PureInsight | October 16, 2016
[PureInsight.org] An idea suddenly hit in my mind when I was in Meditation: What will you do today if tomorrow is Fa rectification of the human world? A cold shiver ran down my spine. There are too many sentient beings not saved; too many things not done and too many regrets!
I still had an unsolved issue: a misunderstanding with fellow practitioner A.
One day, practitioner A wanted to pick up documents. I told him I was at downstairs of practitioner B’s home and would visit another practitioner immediately at ten miles away as scheduled. I wondered if I could call him after I came back. He seemed very frustrated and said he didn’t need it. A few days later, a fellow practitioner told me A said he wouldn’t talk to me anymore. I didn’t look inward carefully those days being busy at Fa-rectification work. Later I recalled the whole thing and didn’t find anything wrong with myself. Then I thought it must be interference from the old forces. I should talk to him.
One day, I met fellow practitioner A and he told me she was looking for help to store exercise practice music in his MP3. Then I sat at the back seat of his bicycle and said, “I am an expert on it. Let’s go to my home.” At my home, I said let’s pour out our hearts. Then I knew he misunderstood I was lying that day because he was close to B’s house and didn’t see us. I said we all practiced universal Fa “Truthfulness-Compassion-Forbearance". The first one was Truthfulness. Please trust me. The other two fellow practitioners who were with me at that day all told him the same thing. However, no matter how I explained to him, he didn’t trust me. What was the problem? Then I remembered Master said in Teaching the Fa at the Conference IX ,“For a cultivator, looking within is a magical tool.” I looked inward and found lots of attachments.

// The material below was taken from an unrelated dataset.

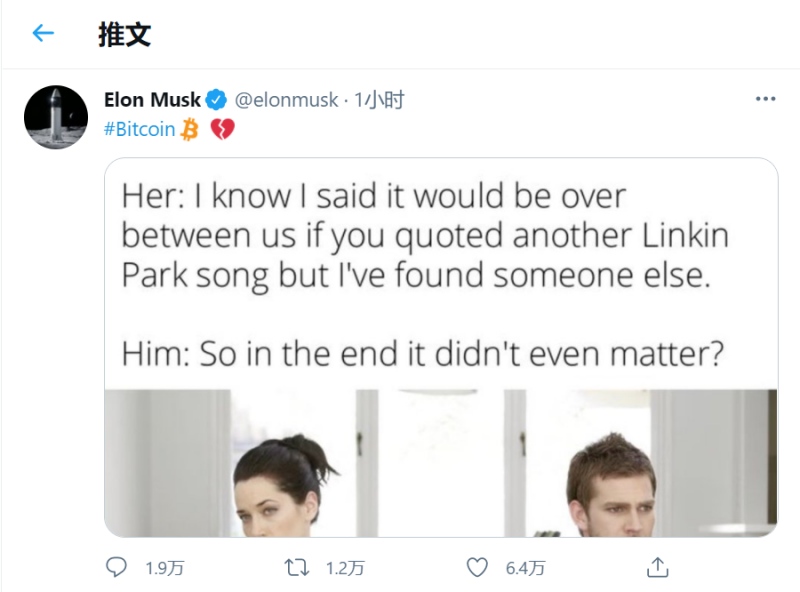
Task: Open the #Bitcoin hashtag
Action: point(139,129)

1. Neglect Truthfulness assimilation
I was brought up very strictly and influenced by traditional culture. So I didn’t pay much attention on assimilating to truthfulness because I believed I was an honest person. However I was soaked in party culture of intrigue and flattering every day; even the number in my office’s report was false. Lying was so common in the office. A few days ago, when I was about to participate group Fa study, my director general saw me and asked why I wasn’t leaving. I said I was waiting for someone which was not true. During Fa study, I suddenly saw a sewing needle flying to my hand. Since I was sitting on the floor with a book in one hand, and another hand on my leg, there was no reason for the needle flying to me. Then I realized Master reminded me to assimilate to truthfulness, which is homophonic with needle in Chinese pronunciation.
2. Attachment to Fame
I grew up with a strong self-esteem and wanted to be first on everything. As an adult, I always pursued the happiness of life. With the attachment to fame, I enjoyed showing off. Once in a group Fa study, everyone looked inward for lust attachment. A fellow practitioner told us how it could influence people. I immediately told them how I passed the lust test without looking for my attachment. Wasn’t I showing off? I was influenced by the old force immediately with running nose symptom. It was shameful that I kept talking in most group Fa studies previously.
3. Attachment to Fellow Practitioners
It has been several years for us to cooperate on Fa- rectification projects. The fellow practitioner A helped me a lot without complain, no matter how bitter or tired. I could still remember a chilly snowing day, he moved something to upstairs. I was surprised when I opened the door: he was smiling with steaming head. The back of his winter jacket was wet; not sure it was because of snowing or sweat. I was so touched and tears almost came out. Maybe I could face the misunderstanding calmly from other fellow practitioner; but not A.
I also had other symptoms including toothache and continuing running nose when I tried to help fellow practitioners when they had fake sickness karma or illegal persecution. Obviously, these were attachments to the fellow practitioners. I also found I didn’t attach to any specific fellow practitioner, but to the word of “fellow practitioner”.
4. Negative Thoughts
I had some negative thoughts when I was misunderstood such as why I had to do it? Why had I suffered it? I should clarify the truth on the street to save more people. Then my complaint and impatience all came out together because of practitioner A’s bad side. Such as he did half job last year and did the same thing this year…….When I studied lecture Fa Teaching Given at the 2010 New York Fa Conference, Master said, “ I’ve said before that mankind has failed time and again to draw positive lessons; people always manage to remember the negative ones." I understood, we should put down ourselves and benefit the entire body. Then the old forces couldn’t interval us.
5. Attachment to the Fellow Practitioner’s attachment
I couldn’t put down the misunderstanding with a practitioner and explained three times. In Zhuan Falun, Master said, “Of course, we can explain it kindly, we can clarify things—that’s not a problem. But you shouldn’t get too attached.” I was the one who got too attached. The fellow practitioner in the same Fa study group reminded me too.
Before writing this experience, I still wanted to publish this matter to let everybody know I was right. I believed practitioner A wouldn’t wrong me. Isn’t it a selfish attachment to confirm myself?
“Looking inward" was not until things happened; but the moment my thoughts aroused. I should practice looking inward more seriously.